Ten Dreams From Heaven
The protagonist of Ten Dreams from Heaven has one goal for his eighteenth summer: to drop as much acid as possible in order to remake the world around him. He has always felt alone, and he despises his prosaic, clean, well-ordered community. Tad believes there’s more to life than the mundane routines of his parents, so he asks them for a summer off to rest up for the rigors of college life. He then proceeds to take acid whenever he can procure it. Ten Dreams from Heaven is his chronicle of ten acid trips. In the course of the summer, he hitchhikes with a movie director, faces down the cops, and lies in the arms of Jesus—all under the influence of LSD. After each trip, he sits on the bathroom counter, gazes into his infinitely repeated reflection, and muses about the big questions: what does it mean to be good? Is there a god? What is the nature of man? He ends the summer feeling more content and at peace with the truths he has discovered.
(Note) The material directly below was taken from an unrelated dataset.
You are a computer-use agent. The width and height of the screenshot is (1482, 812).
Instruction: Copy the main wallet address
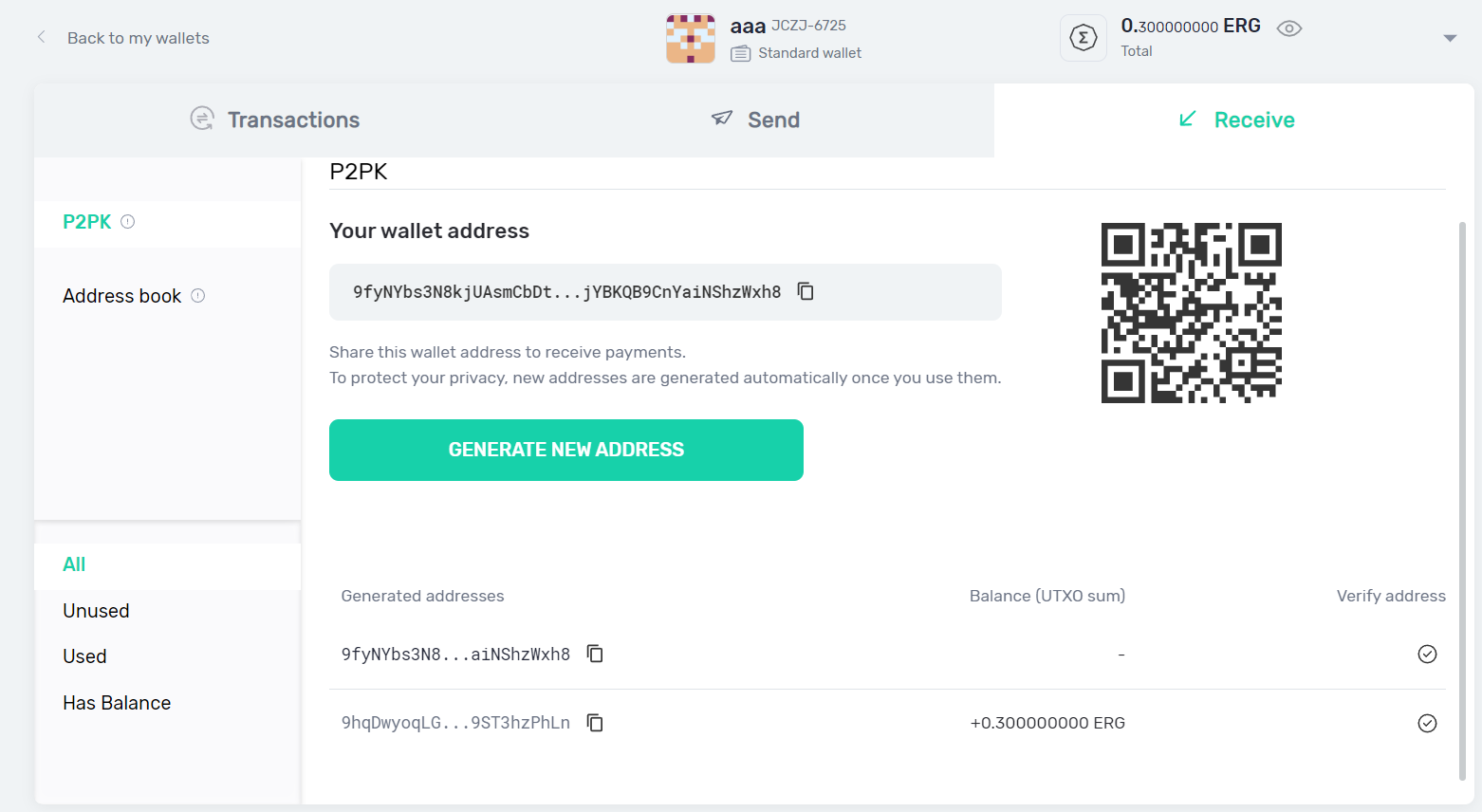(806, 291)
Ten Dreams from Heaven is best read as a parable. Like a parable, it features short episodes designed to teach a lesson, focusing heavily on the plot, rather than character development or setting. Sedgwick uses formulaic, repetitive language to describe the setting, and the characters are more caricatures than people. The dialogue is so stilted that I misread the narrator’s statement that he was in his eighteenth year as being in his eightieth year. While advanced age doesn’t fit with the plot, it does fit with the language that suits the author better than the narrator. The strength of the book is in the descriptions of the acid trips and Tad’s revelations. The revelations aren’t unique, but they’re well and succinctly expressed, providing a neat conclusion.